Regarding complete(), as I designed the program I realized that I could allocate all the memory required for the output file up front, rather than using rbind(). Even though I initially used a for() loop for this function, instead of building the output data frame with rbind() I directly wrote the ID and nobs values to the data frame by using vector subscripting. Therefore, the one line version of this function was not significantly faster than the original.

Interestingly, corr() processes a maximum of 323 correlations when the threshold argument is set to 1 because there are 9 sensor files that contain zero complete cases. The maximum number of complete cases for any sensor file is 1,095.

Code that Scales Well: execution time as data size increases

To assess the scalability of the code I generated performance timings with arguments that would process the minimum amount of data -- one sensor file for pollutantmean() and complete(), and setting the threshold argument high enough that a single correlation is calculated.

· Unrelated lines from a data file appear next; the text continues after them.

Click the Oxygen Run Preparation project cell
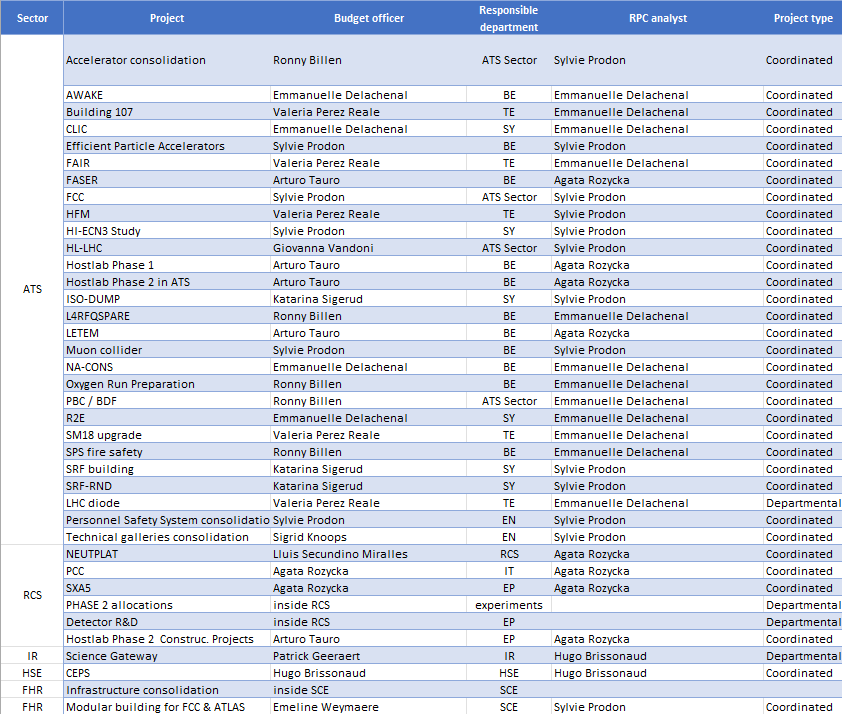The image size is (842, 714). coord(130,384)
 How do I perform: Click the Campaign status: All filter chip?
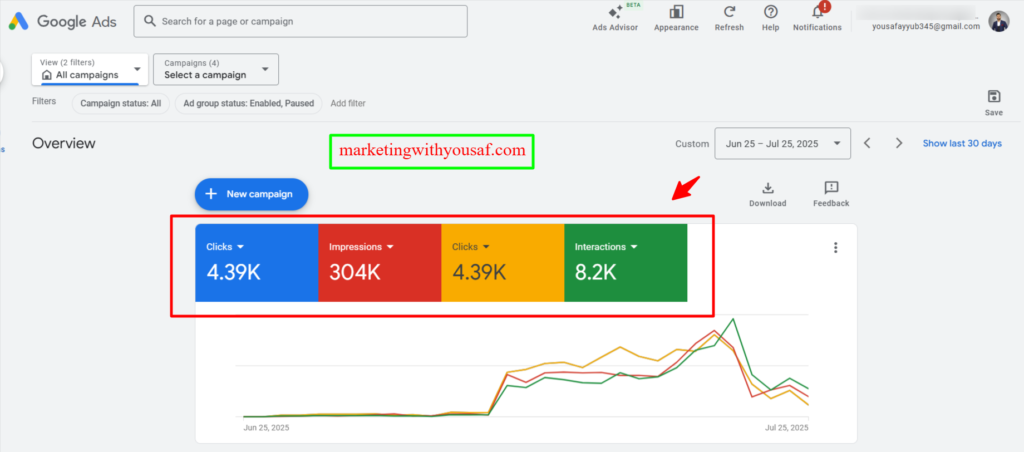[x=120, y=103]
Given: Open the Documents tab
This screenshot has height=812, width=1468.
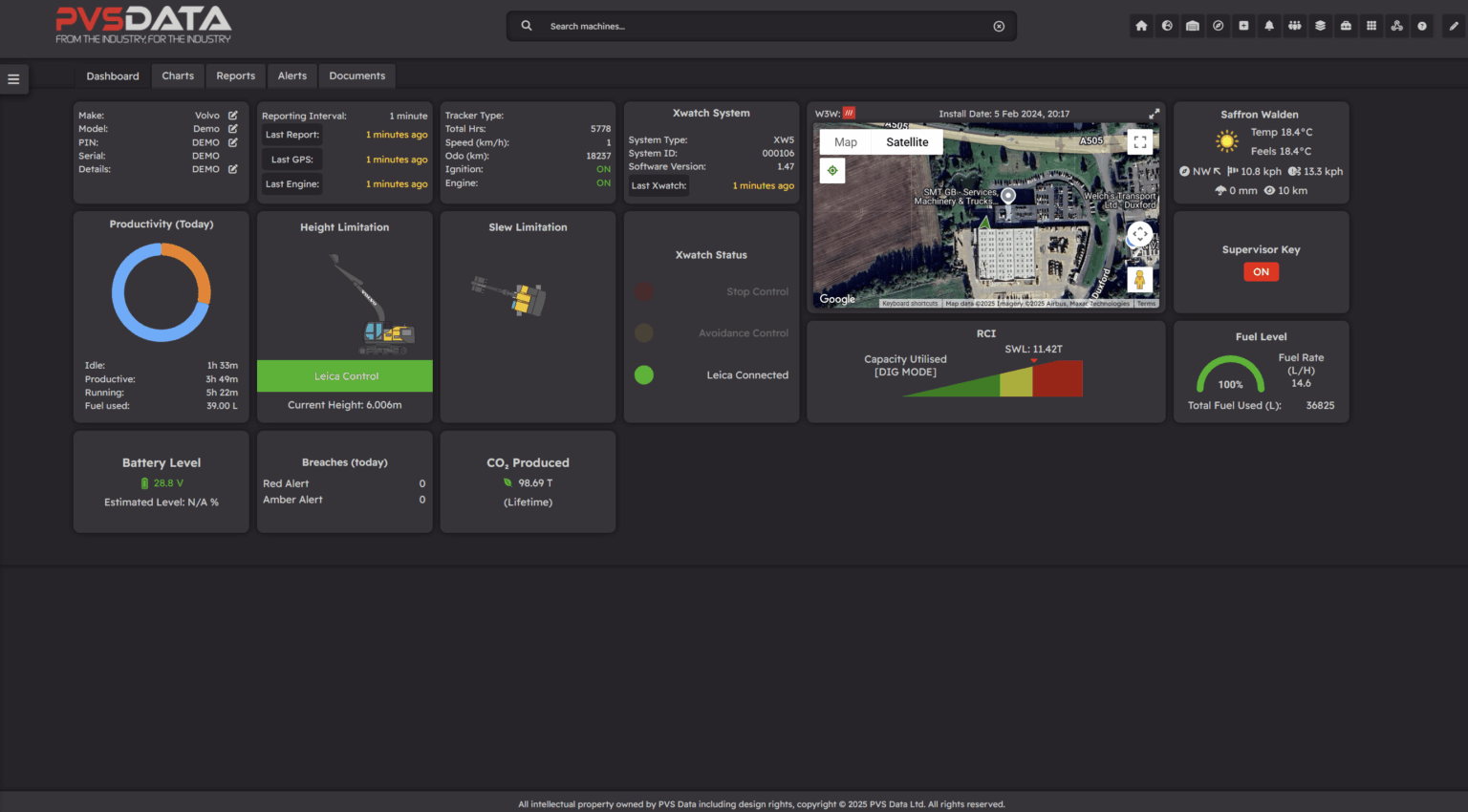Looking at the screenshot, I should [x=356, y=76].
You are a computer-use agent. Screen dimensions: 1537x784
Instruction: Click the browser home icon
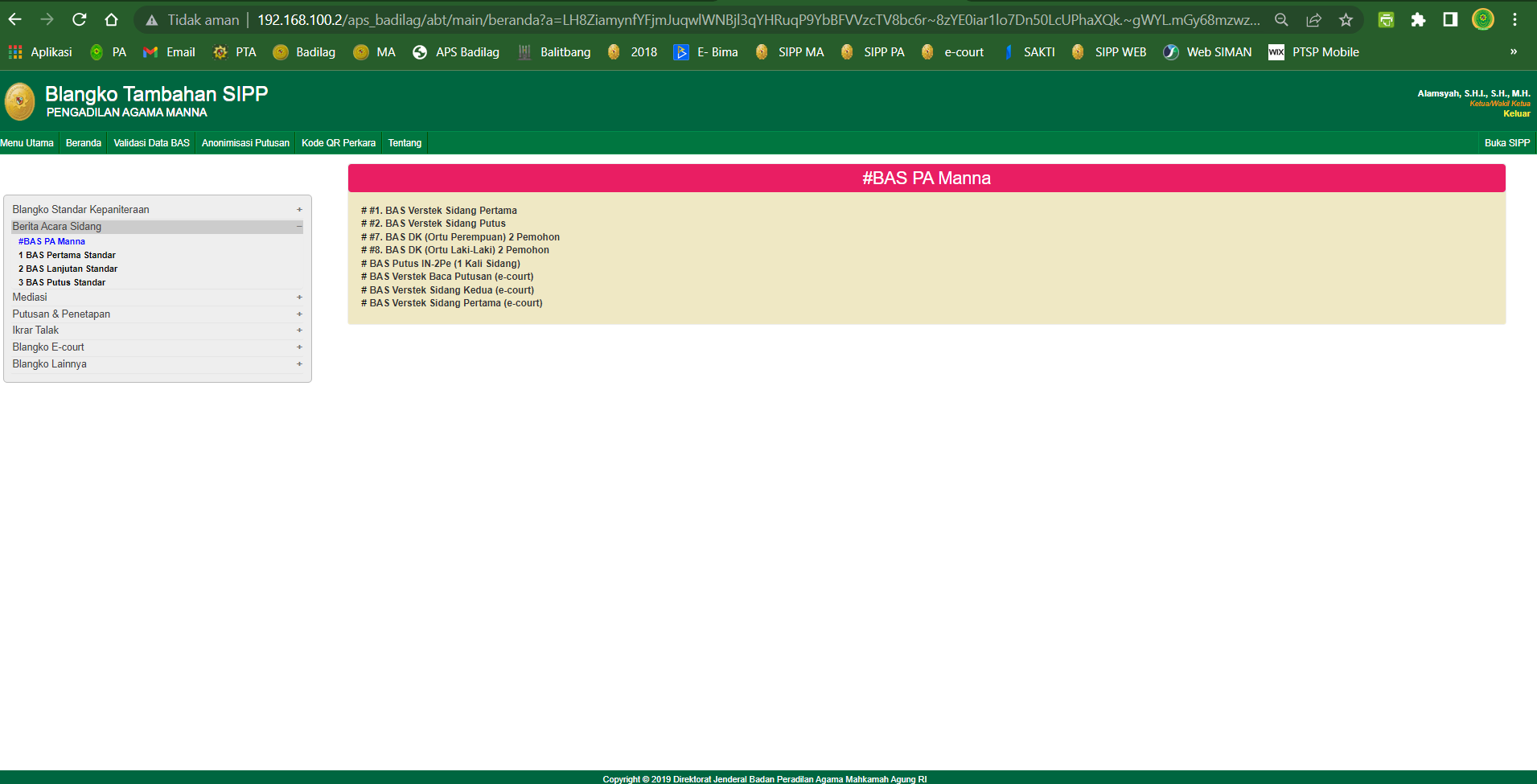(x=112, y=20)
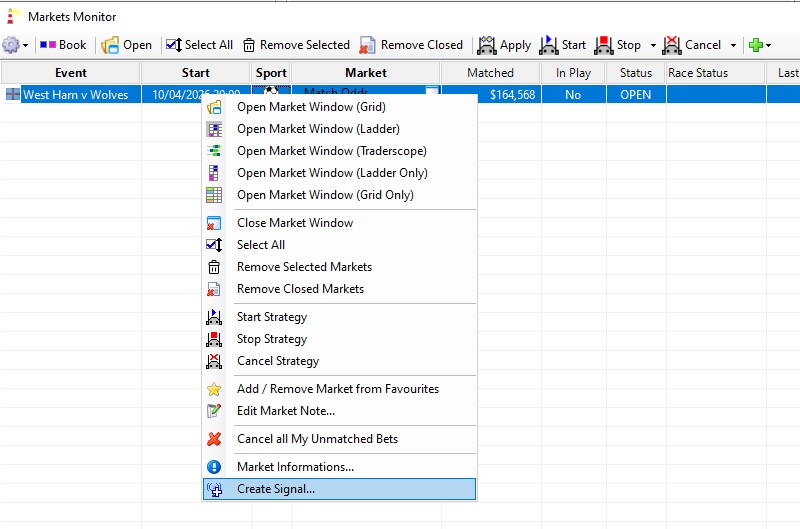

As expected, the response time for pollutantmean() is much closer to that of oneline_pollutantmean(). However, the response for corr() is slower with a higher threshold value than it is with a lower threshold. If I needed to run this function in a production process, I would investigate the "counterintuitive" response time performance.

FunctionOriginalOptimized
pollutantmean(): 1 file0.0070.012
pollutantmean(): 332 files42.3052.282
complete(): 1 file0.0070.006
complete(): 332 files2.5552.507
corr(): 1 file3.0552.615
corr(): 323 files2.6322.618

Note that the one line versions of pollutantmean(), complete() and corr() were definitely not my original versions of these programs. My first attempts used for() loops because I had background in other programming languages where for() loops weren't as inefficient as they are in R, and I was following the advice I give in Strategy for the Programming Assignments, where I share the old programming aphorism "make it work, make it right, make it fast".

My original solution of pollutantmean() covered "make it work" and "make it right," because it produced the correct results, a weighted mean of non-missing cases for all sensor files that are specified by the id argument passed to the function. As I developed more skill with R, I was able to refactor the code into functions that perform well, use R more as it is intended, and with fewer overall programming statements.

Appendix 1: Machine Configuration

All performance timings were run on an Apple Macbook Pro 13 with the following specifications.

Computer Configuration
Apple Macbook Pro
  • Operating system: OS X Sierra 10.12.3 (16D32)
  • Processor: Intel i5 at 2.6Ghz, turbo up to 3.3Ghz, two cores
  • Memory: 8 gigabytes
  • Disk: 512 gigabytes, solid state drive
  • Date built: April 2013

Appendix 2: Additional Articles that Measure R performance

For additional background on the measurement of R performance, please review the following articles.

  • Advanced R: Performance The Performance chapter from Hadley Wickham's book, Advanced R, which explains techniques for measuring and improving the perfrmance of an R program.

  • Course Project - Improving Runtime Performance of Random Forest Models with caret::train() Explains how the choice of parameters and use of multithreading can improve the performance of caret::train() by 58% on a machine with a fast processor.

  • Efficient R Programming guides the reader through the process to set up an R environment, and then explains how to write efficient R code, that is, code which consumes fewer resources and runs faster than code written by a typical beginning R porgrammer. The URL listed here is for the online version of the book, available free on github.io.

  • Real World Example: Reading American Community Survey data Illustrates concepts covered in Getting and Cleaning Data with U.S. Census data, including how to process a hierarchical file format in R, and how the choice of functions used to read the data impact the runtime of the program.